Methodology: Thematic Analysis Flashcards
What is thematic analysis?
A method that analyses qualitative data by finding patterns and themes within a data set.
Why should thematic analysis be used?
- It allows for flexibility in what the researcher wants to find with specification on any theory
- It provides rich, detailed data
- Can be used to analyse transcripts, secondary data, media, etc
Define ‘data corpus’.
A large collection of qualitative data texts being analysed for research.
Define ‘data set’.
A collection of related sets of qualitative data that is composed of separate elements but can be analysed as a whole.
Give an example of a data set in social psychology.
All the answers to an open question in a single questionnaire about obedience.
List the 6 stages of thematic analysis.
1) Familiarisation with the data
2) Coding
3) Searching for themes
4) Reviewing themes
5) Defining and naming themes
6) Producing the report
Briefly describe stage 1 of the process.
1) Familiarisation with the data
- Read through the data corpus
- If it is audio data, transcribe it
- Note any initial analytical observations
Briefly describe stage 2 of the process.
2) Coding
- Initial codes of labels using words or short phrases to identify important features of the data
- It can be done manually or with a software program
- Highlighting or post-it notes are a good way to indicate the origin of codes
- Code as many potential themes as possible
- All the data identified under the same code should be collated
Briefly describe stage 3 of the process.
3) Searching for themes
- Sort all the codes into broader patterns of meaning of themes
- Mind maps and tables are a good way to sort the codes
- Some codes may form main themes or sub-themes, or even get discarded
Briefly describe stage 4 of the process.
4) Reviewing themes
- Refining themes by combining or splitting or discarding on a mind map
- The themes should have a relationship and form a coherent pattern, if it doesn’t then the issue may be with the theme itself or the arrangement of data
- The themes should reflect the data corpus as a whole and the aim of the research
Briefly describe stage 5 of the process.
5) Defining and naming themes
- Each theme should be have a concise name and definition to immediately identify the ‘essence’ of each theme
- The researcher should conduct a detailed analysis on each theme (e.g. how the theme fits with the data as a whole)

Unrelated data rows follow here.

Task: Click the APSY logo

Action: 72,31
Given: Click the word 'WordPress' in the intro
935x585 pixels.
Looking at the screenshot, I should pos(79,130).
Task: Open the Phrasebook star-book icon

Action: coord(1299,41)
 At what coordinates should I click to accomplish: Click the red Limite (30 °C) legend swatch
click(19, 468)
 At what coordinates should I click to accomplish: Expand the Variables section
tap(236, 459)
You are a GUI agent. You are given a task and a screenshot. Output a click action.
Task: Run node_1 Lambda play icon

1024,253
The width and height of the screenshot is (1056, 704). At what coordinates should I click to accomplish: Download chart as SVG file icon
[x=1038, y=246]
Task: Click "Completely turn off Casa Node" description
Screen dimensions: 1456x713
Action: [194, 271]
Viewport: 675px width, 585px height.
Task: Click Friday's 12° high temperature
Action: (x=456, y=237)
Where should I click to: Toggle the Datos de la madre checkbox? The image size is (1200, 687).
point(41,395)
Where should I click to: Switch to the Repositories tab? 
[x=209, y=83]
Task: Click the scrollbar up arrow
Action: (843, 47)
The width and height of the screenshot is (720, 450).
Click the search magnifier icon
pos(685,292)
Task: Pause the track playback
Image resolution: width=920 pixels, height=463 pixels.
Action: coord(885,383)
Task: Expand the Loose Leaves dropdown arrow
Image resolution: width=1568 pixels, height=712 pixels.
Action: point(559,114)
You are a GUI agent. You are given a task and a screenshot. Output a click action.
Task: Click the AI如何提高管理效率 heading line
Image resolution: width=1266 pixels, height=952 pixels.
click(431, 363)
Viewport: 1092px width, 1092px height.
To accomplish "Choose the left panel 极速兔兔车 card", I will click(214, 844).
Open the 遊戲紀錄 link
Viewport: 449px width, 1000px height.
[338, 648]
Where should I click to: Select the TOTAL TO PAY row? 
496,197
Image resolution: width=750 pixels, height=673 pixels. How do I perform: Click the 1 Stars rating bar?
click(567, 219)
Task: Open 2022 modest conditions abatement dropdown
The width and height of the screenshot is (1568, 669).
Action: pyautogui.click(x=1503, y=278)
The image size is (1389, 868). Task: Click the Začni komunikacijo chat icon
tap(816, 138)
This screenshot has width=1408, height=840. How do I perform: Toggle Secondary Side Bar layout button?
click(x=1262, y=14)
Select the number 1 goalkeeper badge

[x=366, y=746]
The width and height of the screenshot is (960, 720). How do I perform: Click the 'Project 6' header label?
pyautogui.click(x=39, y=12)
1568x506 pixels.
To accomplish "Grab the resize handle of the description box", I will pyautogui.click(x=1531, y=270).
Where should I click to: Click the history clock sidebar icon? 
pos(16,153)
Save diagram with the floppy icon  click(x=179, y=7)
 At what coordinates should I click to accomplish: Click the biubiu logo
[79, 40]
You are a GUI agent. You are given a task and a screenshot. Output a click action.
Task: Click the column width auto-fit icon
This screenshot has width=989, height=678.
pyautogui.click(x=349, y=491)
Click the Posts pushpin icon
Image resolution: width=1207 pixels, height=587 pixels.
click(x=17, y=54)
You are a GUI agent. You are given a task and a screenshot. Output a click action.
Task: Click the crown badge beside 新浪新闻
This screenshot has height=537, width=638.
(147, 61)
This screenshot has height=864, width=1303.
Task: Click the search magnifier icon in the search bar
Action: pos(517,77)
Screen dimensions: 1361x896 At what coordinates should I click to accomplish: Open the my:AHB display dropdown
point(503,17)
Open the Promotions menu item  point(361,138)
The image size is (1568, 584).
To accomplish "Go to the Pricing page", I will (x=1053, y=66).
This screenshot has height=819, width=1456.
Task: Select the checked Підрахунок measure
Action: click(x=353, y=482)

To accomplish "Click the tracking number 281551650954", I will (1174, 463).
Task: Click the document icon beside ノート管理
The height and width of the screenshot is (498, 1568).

- An overall narrative of the data will be formed with a final thematic map
Briefly describe stage 6 of the process.
6) Producing the report
- Final analysis and writing the report
- The audience must be considered to allow for coherent and appropriate language (e.g. writing for a scientific journal or a newspaper)
- Evidence for each theme should be provided
Evaluate 3 strengths of thematic analysis.
1) High inter-rater reliability - two researchers can both code the same data corpus to reach an agreement and remove subjectivity
2) High test-retest reliability - due to the standardised procedure of finding codes and collating them into themes it can be easily replicated for other data sets
3) High validity - qualitative data is rich and detailed that can provide insight into the respondent
Evaluate 3 weaknesses of thematic analysis.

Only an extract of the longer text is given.